First just to answer some of the valid questions you raised:
@Kim: true, in this case UserGroup is a kind of long-lived entity. But then isn't it the case with Users, Customers and others? They rarely disable their accounts (if are allowed to at all) too. In this particular case thou, and after consulting our Domain Experts, we're aiming for a user to be able to be part of multiple user groups, which may be created and deleted at will (eg. users who deal with vip clients, users available over the weekend, etc). This seems to suggest that in our domain Users might be more imporant than UserGroups, but of different lifetime (= two ARs).
@Alistair: User and UserGroup being classic not in the DDD-sense, but most (if not all) of the systems we create over here tend to feature these two guys in one form or another. It's may not be the case in other domains, so perhaps I made a sweeping generalization too eagerly. Other than that: that was a lot of questions :-) Very valid ones too. In our case Users are assigned to UserGroups by admins, and UGs have no part in authentication / authorization. Only some algorithms in the system make use of them (like "if vip customer then assign it to one of the users from 'experienced users' group"). So it seems we're dealing with the simpler, manual case rather than Party-type relationships.
@Greg: Brief and to-the-point as usual :-) I liked your idea of considering if a delete should cascade when looking at lifetimes, it makes a lot of sense to my still-ORM-wired brain. In our case, no, as users groups can be created ad-hoc on an as-needed basis, and since users can be part of 0..n UGs, we definitely would not cascade a delete either way.
@Javier: I went through Vernon's series twice before, but for me it's only once I start practicing something that doubts and other thoughts begin to creep in. (Guess Vernon could be like poetry, read over and over again at different stages in your DDD life to deepen your understanding of the subject, much like the Blue Book!) Thanks for reminding me to read it again thou.

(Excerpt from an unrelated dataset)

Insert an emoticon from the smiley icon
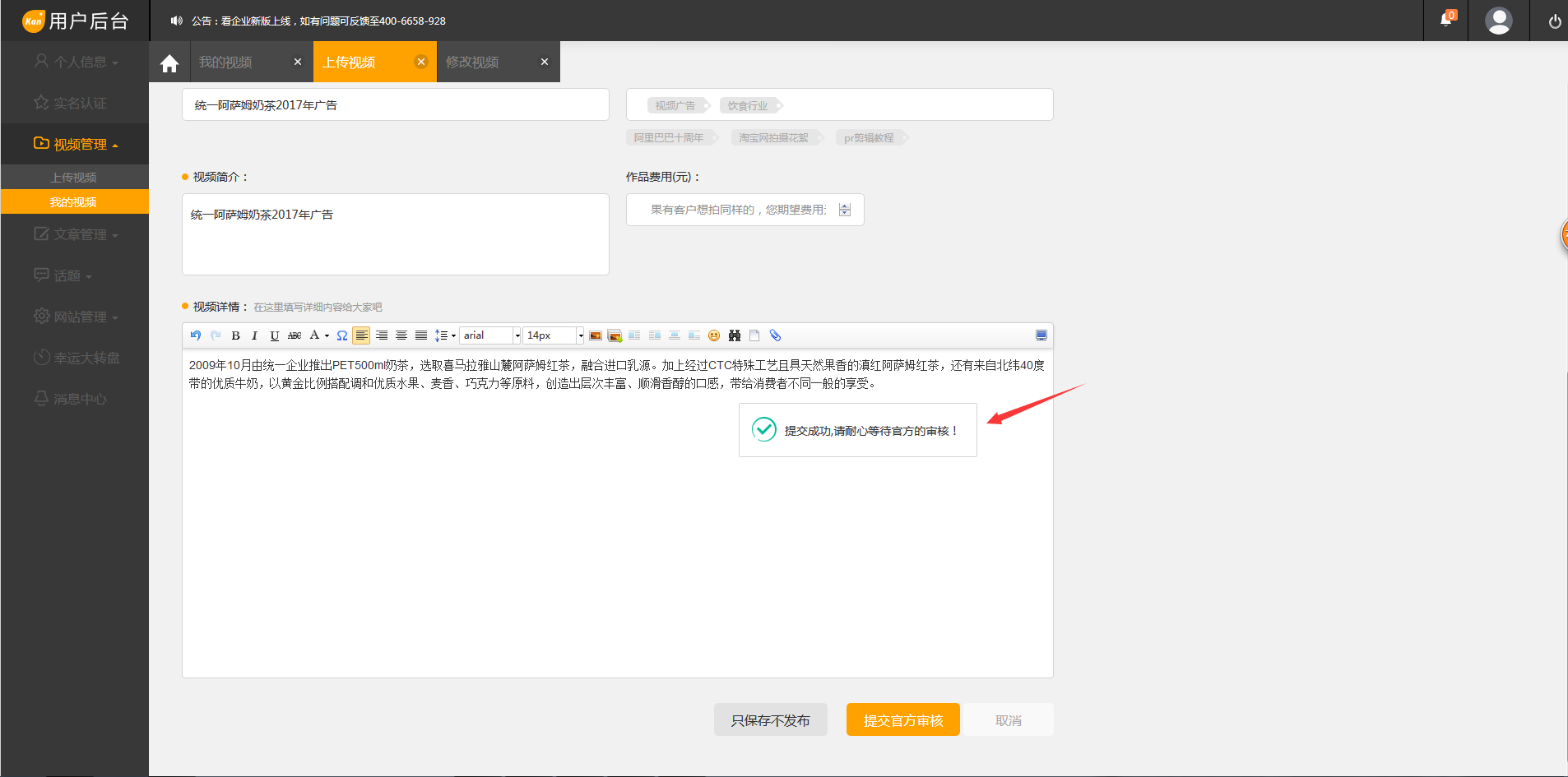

@Yves: It talks about the advantage of roles as opposed to groups, which is a very valid point. Hoever, in our case we're going to have both. Roles for authorization, and groups for... well, bunching users into groups like 'experienced users,' 'available over the weekend' etc.
To sum up some of the thoughts and our own revised understanding of the domain.:
- In our case, UserGroup is definitely a domain concept and external to Roles; one that will be used by some of the domain logic, eg. when round-robin distributing new clients to users from a particular group.
- After consulting with domain experts, we now have that UserGroups may be created on an ad-hoc way, and Users may be part of multiple UserGroups at the same time.
- What follows is that we would never cascade a delete either way. We therefore conclude they have different lifetimes.
- Because they share different lifetimes, they are two different Aggregate Roots.
- Implementation detail: as a consequence of U and UG being two ARs, and as suggested earlier by Eric Therond, we only keep List<Guid> UserIds on UserGroups.
It is all much clearer now, and the forest of Aggregate Roots we're surrounded by feels a lot less scary. Thank you for your hints and suggestions, as always they induce thinking, which leads to a deeper understanding of the domain. That in turn makes general rules applied to our domain look a lot more reasonable and exactly the strategies the problem called for.
And apologies for rather lengthy posts, I appreciate you taking the time to help me on my DDD ways all the more.